Design for a library in a Glasgow house

MX.01 Design for a library in a Glasgow house

Address: Glasgow
Date: 1894
Client: Unknown
Authorship: Authorship category 1 (Mackintosh) (Mackintosh)

The only documentation for this scheme is an undated pencil and watercolour drawing showing elevations of four walls. The drawing shows a window, fireplace, fitted cabinets and wall decoration. It is not known whether the work was carried out. No client has not been identified –if this was an actual commission rather than a speculative or ideal design.

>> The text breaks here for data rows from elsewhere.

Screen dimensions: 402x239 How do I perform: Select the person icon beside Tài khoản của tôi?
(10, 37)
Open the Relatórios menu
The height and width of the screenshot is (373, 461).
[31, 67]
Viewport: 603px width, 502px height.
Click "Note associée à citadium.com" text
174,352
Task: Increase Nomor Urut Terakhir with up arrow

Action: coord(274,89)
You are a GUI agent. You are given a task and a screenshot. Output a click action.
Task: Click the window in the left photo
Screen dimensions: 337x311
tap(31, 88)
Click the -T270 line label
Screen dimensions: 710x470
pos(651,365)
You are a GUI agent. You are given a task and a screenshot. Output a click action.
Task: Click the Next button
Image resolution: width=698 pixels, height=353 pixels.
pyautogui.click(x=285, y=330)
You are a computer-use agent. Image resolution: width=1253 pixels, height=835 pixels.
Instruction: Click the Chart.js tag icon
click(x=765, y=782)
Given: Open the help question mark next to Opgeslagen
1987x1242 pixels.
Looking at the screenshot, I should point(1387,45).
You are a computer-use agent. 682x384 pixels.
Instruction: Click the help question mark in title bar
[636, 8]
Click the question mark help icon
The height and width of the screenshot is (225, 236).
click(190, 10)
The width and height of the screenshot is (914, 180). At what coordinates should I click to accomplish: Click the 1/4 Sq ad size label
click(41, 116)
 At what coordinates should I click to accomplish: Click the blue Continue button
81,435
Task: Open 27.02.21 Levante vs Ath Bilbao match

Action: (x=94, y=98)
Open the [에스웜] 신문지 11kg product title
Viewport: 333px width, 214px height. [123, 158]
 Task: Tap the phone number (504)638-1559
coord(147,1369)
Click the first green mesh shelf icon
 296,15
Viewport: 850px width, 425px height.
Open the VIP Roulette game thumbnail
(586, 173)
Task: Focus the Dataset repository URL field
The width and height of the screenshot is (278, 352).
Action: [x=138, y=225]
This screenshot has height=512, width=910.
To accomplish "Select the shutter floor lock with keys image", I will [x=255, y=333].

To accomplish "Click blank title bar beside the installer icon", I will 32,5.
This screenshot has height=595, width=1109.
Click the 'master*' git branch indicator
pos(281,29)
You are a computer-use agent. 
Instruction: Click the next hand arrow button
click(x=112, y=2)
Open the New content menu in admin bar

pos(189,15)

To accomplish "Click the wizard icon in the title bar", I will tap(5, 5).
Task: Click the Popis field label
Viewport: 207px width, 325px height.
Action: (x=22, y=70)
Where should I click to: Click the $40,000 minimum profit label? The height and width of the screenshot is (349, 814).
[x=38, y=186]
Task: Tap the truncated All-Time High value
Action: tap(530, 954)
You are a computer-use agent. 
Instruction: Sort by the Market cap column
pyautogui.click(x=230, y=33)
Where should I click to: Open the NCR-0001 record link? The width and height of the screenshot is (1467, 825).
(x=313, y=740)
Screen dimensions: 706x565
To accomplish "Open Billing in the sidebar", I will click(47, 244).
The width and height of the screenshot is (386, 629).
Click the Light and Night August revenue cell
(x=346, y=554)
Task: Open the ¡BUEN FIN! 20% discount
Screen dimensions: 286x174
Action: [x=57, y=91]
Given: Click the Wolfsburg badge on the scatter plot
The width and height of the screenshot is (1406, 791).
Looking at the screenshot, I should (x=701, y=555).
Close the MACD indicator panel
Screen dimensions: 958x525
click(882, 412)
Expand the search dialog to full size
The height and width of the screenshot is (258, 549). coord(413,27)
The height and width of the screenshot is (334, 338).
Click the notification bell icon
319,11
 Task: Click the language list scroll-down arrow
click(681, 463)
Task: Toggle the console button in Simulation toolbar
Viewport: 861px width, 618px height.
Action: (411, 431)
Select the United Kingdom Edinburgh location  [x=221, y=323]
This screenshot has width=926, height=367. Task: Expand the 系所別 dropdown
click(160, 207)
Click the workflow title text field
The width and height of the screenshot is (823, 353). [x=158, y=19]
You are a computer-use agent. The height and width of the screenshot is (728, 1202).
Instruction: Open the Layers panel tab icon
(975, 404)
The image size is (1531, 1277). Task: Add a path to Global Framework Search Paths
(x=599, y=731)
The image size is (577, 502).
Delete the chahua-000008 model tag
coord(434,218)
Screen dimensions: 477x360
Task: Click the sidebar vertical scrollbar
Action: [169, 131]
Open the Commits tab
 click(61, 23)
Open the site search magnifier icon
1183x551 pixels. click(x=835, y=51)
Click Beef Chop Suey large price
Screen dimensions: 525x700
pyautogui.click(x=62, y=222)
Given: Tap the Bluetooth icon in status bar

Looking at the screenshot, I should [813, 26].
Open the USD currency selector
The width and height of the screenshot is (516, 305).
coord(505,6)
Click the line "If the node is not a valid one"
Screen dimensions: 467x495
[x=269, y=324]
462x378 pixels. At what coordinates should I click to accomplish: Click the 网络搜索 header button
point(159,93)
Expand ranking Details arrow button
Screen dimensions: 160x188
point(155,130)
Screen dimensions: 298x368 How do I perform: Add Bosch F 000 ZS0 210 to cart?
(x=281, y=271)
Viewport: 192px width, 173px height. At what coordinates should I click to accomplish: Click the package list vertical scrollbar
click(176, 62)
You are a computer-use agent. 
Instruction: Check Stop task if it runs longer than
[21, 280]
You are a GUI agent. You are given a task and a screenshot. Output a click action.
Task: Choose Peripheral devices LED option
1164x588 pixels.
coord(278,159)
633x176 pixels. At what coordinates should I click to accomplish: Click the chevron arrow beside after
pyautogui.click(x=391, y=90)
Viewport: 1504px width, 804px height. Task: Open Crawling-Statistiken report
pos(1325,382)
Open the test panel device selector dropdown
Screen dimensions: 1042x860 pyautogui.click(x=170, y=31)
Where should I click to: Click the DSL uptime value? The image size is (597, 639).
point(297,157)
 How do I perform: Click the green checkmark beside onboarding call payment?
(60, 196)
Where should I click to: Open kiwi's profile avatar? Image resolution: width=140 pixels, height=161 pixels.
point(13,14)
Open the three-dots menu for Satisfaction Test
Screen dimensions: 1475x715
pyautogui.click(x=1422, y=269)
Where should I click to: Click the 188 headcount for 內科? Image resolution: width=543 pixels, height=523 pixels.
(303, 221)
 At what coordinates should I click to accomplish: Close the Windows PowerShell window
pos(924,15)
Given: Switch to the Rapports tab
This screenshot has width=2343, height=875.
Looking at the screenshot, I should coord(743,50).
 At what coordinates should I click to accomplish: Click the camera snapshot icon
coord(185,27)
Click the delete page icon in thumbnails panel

The fitted cabinets rise to picture-rail height and have decorative doors, with leaded glass in the lower section and what appear to be inlaid panels in the upper section. The tall, double-light window to the left has leaded glass. The fireplace has fire-dogs with stylised bird and leaf finials. The overmantel cabinet-fronts comprise symmetrical figurative panels. The frieze is decorated with a bold stylised pattern related to Mackintosh's symbolist watercolours of the mid 1890s.

On stylistic grounds, the design has been dated to 1894: the furniture is comparable to known designs carried out by Mackintosh for the Davidson family at Gladsmuir, Kilmacolm, and for J. & W. Guthrie around this time; the frieze and figurative decoration are similar to work by Mackintosh, Margaret Macdonald and Frances Macdonald which appeared in the April and November 1894 editions of the Magazine, created by Glasgow School of Art students. 1

In 1896 Mackintosh exhibited a 'Design for a Library', possibly this drawing, at the Glasgow Institute of the Fine Arts under his own name (357).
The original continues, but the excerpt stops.